■ Record extracts ■
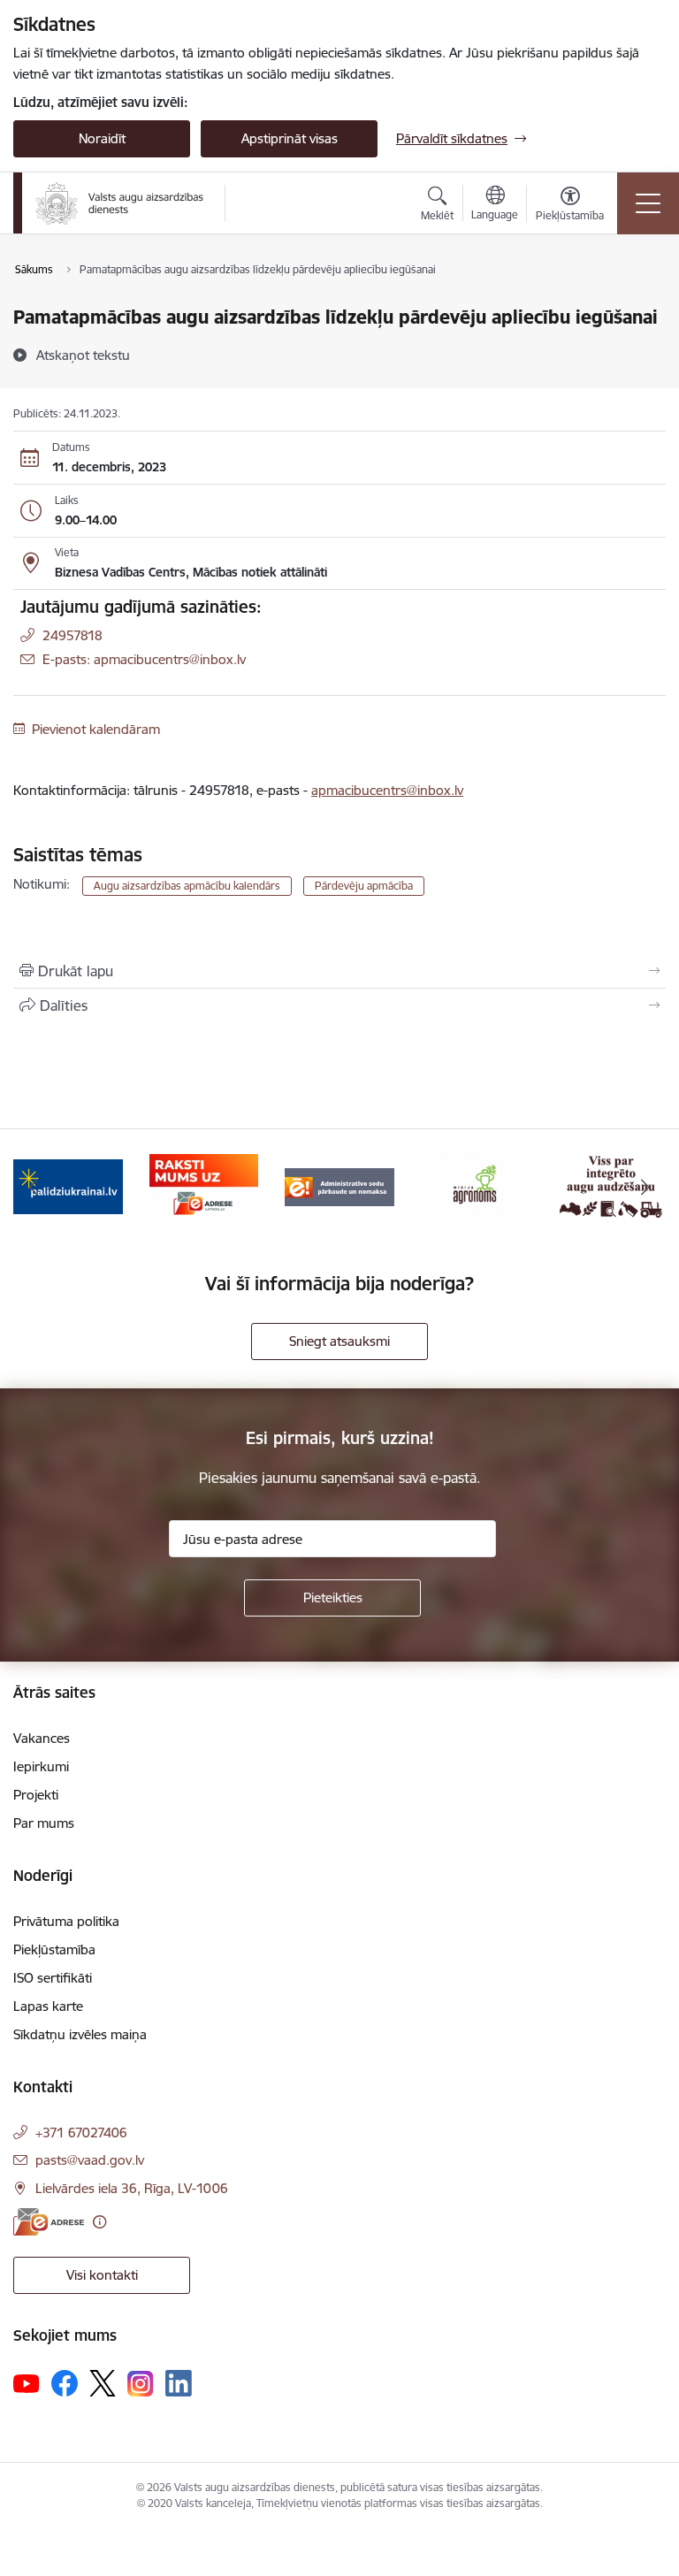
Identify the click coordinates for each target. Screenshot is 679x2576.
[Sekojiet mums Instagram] (140, 2383)
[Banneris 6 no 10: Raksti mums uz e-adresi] (204, 1185)
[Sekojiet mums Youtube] (26, 2382)
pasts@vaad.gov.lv (89, 2160)
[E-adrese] (48, 2221)
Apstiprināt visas (289, 138)
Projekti (35, 1794)
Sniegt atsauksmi (339, 1341)
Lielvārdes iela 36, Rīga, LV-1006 (131, 2188)
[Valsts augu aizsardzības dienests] (119, 203)
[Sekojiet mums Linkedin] (178, 2383)
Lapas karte (48, 2006)
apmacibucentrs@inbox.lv (387, 790)
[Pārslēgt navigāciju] (648, 203)
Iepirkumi (41, 1766)
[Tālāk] (645, 1187)
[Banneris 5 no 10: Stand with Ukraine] (68, 1185)
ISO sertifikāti (52, 1977)
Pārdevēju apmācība (364, 885)
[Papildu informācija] (99, 2221)
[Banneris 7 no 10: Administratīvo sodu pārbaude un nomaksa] (339, 1185)
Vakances (41, 1738)
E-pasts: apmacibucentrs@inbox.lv (144, 659)
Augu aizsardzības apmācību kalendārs (187, 885)
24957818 (72, 635)
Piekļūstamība (54, 1949)
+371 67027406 (81, 2132)
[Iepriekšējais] (34, 1187)
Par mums (43, 1823)
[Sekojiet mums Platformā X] (102, 2383)
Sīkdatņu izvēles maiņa (80, 2034)
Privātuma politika (66, 1921)
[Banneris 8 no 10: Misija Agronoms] (475, 1185)
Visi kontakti (102, 2274)
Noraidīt (102, 138)
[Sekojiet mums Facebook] (64, 2383)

■ Your objective ■
Reply with the count alone: how many lines of the records contain the string "pasts"?

■ Solution for this task ■
2